Implicit Bias and Conference Paper Reviews: A Double-Blind Experiment (304766)

Andrew Tomkins, Google Inc. 
Min Zhang, Tsinghua University 
*William D Heavlin, Google Inc. 

Keywords: double-blind review, effect sizes, gender bias, meta-analysis

WSDM 2017, the 10th International ACM Conference on Web Search and Data Mining, experimented with single- versus double-blind reviewing. Reviewers were placed in two pools, those with access to author names and affiliation, and those with no access. For each paper, two reviewers from each pool were assigned. This information asymmetry persisted through the review steps of bidding for reviews, reviewing assigned papers, and scoring them.
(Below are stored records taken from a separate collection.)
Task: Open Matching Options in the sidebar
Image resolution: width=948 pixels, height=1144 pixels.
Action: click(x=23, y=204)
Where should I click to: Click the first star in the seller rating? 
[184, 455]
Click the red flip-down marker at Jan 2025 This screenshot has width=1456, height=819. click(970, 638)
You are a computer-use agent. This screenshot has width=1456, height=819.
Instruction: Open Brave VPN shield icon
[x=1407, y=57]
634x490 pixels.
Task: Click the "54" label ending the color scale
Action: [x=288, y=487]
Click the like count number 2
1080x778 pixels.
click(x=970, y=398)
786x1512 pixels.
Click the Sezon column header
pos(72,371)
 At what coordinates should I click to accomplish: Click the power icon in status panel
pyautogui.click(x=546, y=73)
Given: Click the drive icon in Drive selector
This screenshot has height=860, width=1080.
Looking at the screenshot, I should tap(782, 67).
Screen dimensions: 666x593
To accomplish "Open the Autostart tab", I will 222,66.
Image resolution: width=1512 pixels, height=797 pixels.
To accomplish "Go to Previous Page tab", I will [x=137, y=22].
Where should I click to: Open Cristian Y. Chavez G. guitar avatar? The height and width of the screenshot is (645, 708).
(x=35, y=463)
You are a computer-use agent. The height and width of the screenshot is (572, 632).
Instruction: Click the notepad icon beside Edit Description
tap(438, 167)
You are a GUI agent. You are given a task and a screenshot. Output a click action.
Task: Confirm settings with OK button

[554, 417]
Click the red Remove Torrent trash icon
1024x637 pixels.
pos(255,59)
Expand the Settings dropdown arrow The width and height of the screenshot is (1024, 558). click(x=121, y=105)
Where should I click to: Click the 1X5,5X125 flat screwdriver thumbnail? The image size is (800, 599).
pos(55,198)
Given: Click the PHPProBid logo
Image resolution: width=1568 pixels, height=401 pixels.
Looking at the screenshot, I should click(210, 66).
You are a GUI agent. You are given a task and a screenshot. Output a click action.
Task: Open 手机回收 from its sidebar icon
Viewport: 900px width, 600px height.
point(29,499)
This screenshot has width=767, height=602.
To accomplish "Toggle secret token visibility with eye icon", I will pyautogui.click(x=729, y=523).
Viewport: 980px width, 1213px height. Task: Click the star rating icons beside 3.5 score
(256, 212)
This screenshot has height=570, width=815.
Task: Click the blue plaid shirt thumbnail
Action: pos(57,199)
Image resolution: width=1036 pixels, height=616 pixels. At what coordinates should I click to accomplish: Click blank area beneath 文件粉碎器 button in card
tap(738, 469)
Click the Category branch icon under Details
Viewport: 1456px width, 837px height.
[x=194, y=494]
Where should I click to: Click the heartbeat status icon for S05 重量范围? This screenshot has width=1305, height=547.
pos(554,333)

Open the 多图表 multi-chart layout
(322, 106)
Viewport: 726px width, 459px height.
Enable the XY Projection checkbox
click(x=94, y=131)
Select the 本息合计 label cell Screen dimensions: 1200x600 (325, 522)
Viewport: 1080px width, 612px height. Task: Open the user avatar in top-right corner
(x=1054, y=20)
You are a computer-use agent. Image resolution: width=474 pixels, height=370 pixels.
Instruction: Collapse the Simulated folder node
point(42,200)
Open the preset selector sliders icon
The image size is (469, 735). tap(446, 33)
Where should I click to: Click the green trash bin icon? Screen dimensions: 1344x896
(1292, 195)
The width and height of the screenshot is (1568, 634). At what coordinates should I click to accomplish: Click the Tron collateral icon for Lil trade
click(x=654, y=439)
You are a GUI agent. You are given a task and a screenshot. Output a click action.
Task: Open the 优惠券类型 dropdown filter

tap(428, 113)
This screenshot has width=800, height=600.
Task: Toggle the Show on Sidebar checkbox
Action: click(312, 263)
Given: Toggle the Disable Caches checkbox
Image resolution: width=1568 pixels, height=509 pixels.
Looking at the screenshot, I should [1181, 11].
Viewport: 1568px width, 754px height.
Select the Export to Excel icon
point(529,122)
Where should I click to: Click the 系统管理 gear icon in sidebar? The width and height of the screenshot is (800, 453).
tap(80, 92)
Reviewers in the single-blind condition typically bid for 22% fewer papers, and bid preferentially for papers from top institutions. Single-blind reviewers were significantly more likely than their double-blind counterparts to recommend acceptance for papers from famous authors and top institutions: Odds multipliers for famous authors and top universities and companies are 1.63, 1.58, and 2.10, (0.61, 0.57, and 0.92 paper quality standard deviations), respectively. For female authors, the associated odds multiplier of 0.78 (-0.31 quality standard deviations) is not statistically significant. However, a meta-analysis places this value in line with those of similar studies; in this wider context, the gender effect is also statistically significant.